— BEGIN Extract provided —

Sorting it all Out Michael Kaplan's random stuff of dubious value Be sure to read the disclaimer here first!
I had this conversation a little over two years ago in the Netherlands on the end of the last day at a conference. It may not be word for word, though I actually think it comes pretty close (its not like I had a tape recorder). The cookies were Pepperidge Farm Mint Milanos, but I do not like mint (I love the non-mint varieties, I am not sure how I ended up with the ones I did - it might have been a mistake to mention I did not like them).
Oh, also the name of woman I talked to is not really Andrea; I just like the name and do not mind the nod to Jubal Harshaw....
Me: Andrea, would you like a cookie?
Andrea: Actually, I would like to know what the "Korean Unicode sort" is.
Me: I'd actually rather give you one of these cookies. They are really good. Plus its less embarrassing than the answer to your question.
Andrea: I know you hate mint, you said so yesterday at the luncheon. C'mon Michael!

— END Extract provided —

> **Tasks to complete**
#1 In the conference conversation post:
(a) In which country did the conversation take place?
(b) Which cookies did the writer have?
(c) What did Andrea want to know instead of taking a cookie?
#2 Can you carry the conference conversation post forward from Andrea's last line, keeping the same dialogue format?

— BEGIN Information given —

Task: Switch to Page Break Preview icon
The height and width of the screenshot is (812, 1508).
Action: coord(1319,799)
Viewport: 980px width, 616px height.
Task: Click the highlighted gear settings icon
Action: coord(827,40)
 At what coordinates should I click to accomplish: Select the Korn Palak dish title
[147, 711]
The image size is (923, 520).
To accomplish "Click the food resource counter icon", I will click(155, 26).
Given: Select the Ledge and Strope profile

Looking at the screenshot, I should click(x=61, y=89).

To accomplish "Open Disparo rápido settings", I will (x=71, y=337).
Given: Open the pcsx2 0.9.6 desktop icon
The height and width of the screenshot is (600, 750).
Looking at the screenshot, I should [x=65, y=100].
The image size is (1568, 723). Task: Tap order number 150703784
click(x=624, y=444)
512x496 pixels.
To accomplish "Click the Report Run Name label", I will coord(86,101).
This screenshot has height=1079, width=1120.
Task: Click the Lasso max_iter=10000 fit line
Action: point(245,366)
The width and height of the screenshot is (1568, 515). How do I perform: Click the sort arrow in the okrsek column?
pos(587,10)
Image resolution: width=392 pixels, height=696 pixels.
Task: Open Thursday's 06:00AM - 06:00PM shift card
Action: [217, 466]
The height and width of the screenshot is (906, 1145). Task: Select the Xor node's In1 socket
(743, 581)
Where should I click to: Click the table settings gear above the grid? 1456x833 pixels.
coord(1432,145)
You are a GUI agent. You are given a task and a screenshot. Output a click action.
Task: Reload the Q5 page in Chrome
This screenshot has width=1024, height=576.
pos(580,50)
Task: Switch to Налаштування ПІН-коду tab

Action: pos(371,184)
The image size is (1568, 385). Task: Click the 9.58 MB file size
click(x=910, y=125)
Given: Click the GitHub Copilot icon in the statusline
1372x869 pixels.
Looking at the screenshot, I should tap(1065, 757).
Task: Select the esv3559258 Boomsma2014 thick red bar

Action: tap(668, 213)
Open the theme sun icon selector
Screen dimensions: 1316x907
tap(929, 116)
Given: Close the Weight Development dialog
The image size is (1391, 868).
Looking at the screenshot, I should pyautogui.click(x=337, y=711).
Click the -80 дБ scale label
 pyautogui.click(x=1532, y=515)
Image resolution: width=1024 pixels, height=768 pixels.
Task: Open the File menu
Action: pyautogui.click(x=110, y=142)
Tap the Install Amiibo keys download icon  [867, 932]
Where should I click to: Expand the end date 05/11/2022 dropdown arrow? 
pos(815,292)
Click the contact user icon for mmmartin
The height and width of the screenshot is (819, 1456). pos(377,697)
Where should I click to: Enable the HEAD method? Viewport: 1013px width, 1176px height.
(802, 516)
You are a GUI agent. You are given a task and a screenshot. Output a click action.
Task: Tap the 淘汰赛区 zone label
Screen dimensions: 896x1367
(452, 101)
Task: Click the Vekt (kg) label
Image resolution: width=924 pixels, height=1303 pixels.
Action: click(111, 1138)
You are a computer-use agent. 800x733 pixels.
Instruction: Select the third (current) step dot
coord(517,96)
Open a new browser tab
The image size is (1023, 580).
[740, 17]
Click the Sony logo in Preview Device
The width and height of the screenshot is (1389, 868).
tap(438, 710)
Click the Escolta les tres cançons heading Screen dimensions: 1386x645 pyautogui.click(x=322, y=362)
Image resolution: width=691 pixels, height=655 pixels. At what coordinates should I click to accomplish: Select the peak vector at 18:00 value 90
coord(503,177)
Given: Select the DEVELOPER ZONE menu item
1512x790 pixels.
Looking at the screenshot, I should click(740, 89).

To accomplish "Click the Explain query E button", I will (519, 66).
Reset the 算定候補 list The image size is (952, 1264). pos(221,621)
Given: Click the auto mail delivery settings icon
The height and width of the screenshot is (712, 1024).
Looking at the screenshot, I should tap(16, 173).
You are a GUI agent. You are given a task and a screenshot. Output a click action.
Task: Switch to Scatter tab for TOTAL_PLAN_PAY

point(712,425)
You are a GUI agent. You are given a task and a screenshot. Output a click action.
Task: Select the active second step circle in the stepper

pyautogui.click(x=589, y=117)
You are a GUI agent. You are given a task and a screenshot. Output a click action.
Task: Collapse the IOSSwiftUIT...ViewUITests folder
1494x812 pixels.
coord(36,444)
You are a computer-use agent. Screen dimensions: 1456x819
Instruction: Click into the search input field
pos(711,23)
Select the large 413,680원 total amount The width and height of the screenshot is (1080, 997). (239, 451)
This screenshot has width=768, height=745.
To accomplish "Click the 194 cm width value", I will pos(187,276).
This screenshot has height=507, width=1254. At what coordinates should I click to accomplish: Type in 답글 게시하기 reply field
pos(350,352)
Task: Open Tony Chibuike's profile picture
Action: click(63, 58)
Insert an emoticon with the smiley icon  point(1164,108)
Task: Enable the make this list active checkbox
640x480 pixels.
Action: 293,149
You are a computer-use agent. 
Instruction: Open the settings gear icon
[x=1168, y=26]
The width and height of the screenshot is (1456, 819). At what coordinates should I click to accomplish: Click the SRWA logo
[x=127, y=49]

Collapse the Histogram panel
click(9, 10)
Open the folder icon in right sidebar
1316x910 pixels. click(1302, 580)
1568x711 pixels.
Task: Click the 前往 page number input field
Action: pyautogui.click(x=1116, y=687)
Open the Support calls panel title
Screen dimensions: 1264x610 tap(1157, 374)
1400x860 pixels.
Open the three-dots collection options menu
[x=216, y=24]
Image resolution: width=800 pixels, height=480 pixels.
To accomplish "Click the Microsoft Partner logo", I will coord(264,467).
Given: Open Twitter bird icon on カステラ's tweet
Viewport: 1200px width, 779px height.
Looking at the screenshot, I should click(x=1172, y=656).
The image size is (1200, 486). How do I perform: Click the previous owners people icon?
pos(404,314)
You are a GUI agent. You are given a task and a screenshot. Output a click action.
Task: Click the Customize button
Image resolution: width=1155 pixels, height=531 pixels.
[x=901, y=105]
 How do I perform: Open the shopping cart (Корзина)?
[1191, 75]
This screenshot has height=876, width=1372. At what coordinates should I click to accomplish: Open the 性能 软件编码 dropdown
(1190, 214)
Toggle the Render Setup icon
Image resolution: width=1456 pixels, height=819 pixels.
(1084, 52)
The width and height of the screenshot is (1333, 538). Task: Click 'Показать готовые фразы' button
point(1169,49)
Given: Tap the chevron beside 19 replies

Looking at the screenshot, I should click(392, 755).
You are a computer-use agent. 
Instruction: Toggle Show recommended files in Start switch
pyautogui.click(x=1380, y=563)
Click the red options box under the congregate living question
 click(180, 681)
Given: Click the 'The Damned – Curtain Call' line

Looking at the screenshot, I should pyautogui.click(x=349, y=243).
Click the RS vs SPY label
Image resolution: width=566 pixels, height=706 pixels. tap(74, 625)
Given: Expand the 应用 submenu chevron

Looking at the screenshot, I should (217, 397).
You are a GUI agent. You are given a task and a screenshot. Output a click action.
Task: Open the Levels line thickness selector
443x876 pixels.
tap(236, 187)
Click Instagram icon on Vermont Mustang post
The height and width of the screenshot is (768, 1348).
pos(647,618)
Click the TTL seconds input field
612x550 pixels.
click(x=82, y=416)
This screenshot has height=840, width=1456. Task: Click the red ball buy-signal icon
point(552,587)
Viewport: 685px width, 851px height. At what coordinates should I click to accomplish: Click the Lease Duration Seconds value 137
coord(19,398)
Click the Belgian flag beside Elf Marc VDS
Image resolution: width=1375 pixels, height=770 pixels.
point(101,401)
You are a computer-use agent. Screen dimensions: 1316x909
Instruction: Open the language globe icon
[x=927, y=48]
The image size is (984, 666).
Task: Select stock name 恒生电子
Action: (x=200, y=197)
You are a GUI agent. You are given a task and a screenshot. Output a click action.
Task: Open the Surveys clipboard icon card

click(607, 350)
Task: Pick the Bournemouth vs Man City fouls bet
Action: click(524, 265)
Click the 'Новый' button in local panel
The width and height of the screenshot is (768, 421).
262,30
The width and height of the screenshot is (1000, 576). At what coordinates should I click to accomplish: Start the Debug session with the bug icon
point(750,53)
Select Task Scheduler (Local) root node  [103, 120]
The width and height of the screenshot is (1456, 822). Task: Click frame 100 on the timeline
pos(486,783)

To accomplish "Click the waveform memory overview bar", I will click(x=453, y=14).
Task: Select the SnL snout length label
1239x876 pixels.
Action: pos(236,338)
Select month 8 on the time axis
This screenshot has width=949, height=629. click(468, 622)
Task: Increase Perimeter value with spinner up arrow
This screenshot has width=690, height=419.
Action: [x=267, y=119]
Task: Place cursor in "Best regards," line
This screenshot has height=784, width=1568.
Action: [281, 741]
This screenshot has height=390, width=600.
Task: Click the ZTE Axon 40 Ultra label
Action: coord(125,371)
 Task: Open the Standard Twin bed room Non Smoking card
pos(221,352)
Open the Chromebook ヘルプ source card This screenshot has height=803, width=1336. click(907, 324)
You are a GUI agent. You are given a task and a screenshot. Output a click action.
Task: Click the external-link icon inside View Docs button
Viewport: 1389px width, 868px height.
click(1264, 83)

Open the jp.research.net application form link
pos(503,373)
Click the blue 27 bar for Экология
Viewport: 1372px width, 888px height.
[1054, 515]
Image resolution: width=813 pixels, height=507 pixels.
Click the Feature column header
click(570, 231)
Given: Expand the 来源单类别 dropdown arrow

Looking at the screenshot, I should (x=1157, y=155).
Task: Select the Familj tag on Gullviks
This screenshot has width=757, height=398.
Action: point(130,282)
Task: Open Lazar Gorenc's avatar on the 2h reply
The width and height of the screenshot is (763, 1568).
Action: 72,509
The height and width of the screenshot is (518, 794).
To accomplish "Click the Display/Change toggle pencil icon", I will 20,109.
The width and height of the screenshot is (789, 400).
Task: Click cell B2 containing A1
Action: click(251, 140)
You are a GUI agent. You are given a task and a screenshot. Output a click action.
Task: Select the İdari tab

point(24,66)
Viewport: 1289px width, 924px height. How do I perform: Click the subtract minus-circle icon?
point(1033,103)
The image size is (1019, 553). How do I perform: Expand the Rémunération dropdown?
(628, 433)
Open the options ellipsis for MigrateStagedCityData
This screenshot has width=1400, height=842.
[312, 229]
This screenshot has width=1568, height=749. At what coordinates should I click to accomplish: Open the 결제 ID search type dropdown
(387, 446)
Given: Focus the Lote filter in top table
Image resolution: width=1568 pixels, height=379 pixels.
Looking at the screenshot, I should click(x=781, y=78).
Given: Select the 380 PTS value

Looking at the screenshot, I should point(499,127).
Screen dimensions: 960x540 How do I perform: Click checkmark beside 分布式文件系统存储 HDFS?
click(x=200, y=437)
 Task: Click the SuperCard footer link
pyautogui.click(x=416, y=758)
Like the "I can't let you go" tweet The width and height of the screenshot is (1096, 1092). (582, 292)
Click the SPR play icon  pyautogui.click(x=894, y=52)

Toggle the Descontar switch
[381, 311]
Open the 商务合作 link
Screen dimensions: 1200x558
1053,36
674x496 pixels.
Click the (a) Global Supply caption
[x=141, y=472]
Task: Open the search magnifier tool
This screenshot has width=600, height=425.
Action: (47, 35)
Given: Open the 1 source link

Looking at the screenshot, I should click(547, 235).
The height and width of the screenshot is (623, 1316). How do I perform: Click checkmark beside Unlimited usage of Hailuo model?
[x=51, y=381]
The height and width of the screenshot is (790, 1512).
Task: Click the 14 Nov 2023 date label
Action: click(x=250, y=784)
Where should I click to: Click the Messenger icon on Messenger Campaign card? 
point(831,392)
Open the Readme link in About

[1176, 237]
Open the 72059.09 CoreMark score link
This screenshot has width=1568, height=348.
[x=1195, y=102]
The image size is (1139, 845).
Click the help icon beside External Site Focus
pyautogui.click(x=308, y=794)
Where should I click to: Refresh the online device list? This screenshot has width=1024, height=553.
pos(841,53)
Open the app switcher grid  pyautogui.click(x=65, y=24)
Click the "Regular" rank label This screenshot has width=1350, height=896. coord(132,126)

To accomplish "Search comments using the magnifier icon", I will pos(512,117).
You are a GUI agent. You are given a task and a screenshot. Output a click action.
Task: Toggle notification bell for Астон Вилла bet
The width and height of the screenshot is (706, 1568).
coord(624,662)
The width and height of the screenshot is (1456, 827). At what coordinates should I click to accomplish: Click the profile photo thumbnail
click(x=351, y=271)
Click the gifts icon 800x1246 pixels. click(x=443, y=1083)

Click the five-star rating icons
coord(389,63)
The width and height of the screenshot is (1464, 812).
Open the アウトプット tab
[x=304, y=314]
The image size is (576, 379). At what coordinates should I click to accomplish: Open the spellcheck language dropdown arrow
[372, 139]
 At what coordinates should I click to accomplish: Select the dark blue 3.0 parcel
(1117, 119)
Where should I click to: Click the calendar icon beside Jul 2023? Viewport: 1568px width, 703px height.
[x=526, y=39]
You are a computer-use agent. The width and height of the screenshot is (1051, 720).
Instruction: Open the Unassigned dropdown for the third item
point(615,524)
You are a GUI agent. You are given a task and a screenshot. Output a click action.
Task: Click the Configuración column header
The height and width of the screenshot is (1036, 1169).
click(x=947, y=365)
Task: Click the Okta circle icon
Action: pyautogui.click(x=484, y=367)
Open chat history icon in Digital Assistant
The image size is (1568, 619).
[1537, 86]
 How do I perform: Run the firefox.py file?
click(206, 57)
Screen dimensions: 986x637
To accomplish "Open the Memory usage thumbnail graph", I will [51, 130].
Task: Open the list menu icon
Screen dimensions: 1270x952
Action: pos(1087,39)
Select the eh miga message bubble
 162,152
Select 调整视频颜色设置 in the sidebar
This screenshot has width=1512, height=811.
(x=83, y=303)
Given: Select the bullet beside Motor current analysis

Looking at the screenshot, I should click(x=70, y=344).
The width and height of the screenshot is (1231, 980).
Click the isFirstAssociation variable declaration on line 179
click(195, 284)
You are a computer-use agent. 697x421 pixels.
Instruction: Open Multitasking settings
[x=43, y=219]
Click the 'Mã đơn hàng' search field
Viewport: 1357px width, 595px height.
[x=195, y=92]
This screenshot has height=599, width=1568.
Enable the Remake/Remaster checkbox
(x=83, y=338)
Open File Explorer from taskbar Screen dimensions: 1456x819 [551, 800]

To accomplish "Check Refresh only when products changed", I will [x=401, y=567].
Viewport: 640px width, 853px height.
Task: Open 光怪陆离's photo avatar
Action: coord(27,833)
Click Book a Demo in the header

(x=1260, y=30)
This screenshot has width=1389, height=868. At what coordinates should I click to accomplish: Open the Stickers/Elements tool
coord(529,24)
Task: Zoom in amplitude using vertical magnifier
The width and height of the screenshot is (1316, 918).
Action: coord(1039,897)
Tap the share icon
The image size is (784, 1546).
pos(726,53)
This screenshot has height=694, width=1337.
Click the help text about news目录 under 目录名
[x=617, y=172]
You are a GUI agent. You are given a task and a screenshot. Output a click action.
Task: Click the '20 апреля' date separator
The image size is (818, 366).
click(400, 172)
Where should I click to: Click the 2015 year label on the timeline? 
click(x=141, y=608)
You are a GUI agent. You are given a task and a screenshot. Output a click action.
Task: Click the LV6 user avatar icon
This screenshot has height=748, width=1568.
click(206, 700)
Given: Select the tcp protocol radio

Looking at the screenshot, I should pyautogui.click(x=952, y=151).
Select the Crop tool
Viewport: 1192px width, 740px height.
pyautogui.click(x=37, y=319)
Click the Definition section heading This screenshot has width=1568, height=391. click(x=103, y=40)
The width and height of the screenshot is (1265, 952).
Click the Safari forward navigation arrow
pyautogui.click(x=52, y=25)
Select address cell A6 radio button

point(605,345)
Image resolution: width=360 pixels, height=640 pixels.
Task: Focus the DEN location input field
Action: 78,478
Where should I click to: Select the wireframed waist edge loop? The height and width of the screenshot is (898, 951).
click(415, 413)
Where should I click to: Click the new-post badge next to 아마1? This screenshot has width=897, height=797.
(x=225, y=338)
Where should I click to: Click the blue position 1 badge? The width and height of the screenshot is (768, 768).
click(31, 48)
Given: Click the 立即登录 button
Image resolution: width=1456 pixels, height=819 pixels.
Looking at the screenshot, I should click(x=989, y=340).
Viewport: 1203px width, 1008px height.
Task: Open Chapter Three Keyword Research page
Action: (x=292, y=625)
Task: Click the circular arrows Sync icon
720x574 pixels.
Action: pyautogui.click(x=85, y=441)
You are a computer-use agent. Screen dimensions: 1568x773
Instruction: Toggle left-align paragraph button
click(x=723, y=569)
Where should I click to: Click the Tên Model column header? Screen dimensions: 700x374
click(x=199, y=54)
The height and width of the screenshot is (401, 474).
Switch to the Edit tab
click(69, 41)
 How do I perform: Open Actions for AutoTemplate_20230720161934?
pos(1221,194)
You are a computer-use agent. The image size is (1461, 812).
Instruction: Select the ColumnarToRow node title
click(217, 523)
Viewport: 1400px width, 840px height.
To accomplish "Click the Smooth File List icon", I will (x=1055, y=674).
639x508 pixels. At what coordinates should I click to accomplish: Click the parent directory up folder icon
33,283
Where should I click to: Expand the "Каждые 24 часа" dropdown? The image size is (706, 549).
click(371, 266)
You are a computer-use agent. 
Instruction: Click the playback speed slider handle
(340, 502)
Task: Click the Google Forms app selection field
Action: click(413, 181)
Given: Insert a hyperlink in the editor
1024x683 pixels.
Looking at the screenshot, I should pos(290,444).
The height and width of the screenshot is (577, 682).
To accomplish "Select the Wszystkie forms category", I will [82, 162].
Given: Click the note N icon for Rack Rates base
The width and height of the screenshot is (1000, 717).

— END Information given —

> **Outputs by task**
#1
(a) The Netherlands
(b) Pepperidge Farm Mint Milanos
(c) What the "Korean Unicode sort" is

#2
(Short pause)
Andrea: Or is it Mike? Or maybe michka like your mails?
Me: Michael's best.
Andrea: Ok, no Russian bears. So tell me, why is the Korean Unicode sort embarrassing? I could not find it defined anywhere, except maybe I found a vague hint to the 'Unicode collation' setting that was used in SQL Server 7.0, which could be Korean. Is that it?
Me: No, that's not what it is. Though SQL Server does have a "Korean Unicode collation" of its own that matches the one that used to be on Windows.
Andrea: Grrr. You are infuriating, Michael. What is the Korean Unicode sort? The one that is in SQL Server, the one that used to be in Windows, the one that is still in the header files. What is it?
Me: Well, its almost the same sort as the one we use for English.
Andrea: Almost? How close is almost? Sounds like almost hitting a home run, but what kind? Was it an almost home run that was a strike out, or an almost home run that was a triple?
Me: Ouch! Well, if you put it that way, I guess you could say it's a strike out.
(I have an embarrassed smile at this point)
Me: We move one character.
Andrea: One character?
Me: One character.
Andrea: What character is it? Something insulting to a government? Did Microsoft upset the Korean premier or something?
Me: No, nothing like that. Its U+005c, the "REVERSE SOLIDUS". Also known as the backslash. Not insulting at all.
Andrea: One of us has to be missing something, Michael. Maybe you had better give me a cookie.
(She eats a cookie, and tries to hand the package back. I shake my head)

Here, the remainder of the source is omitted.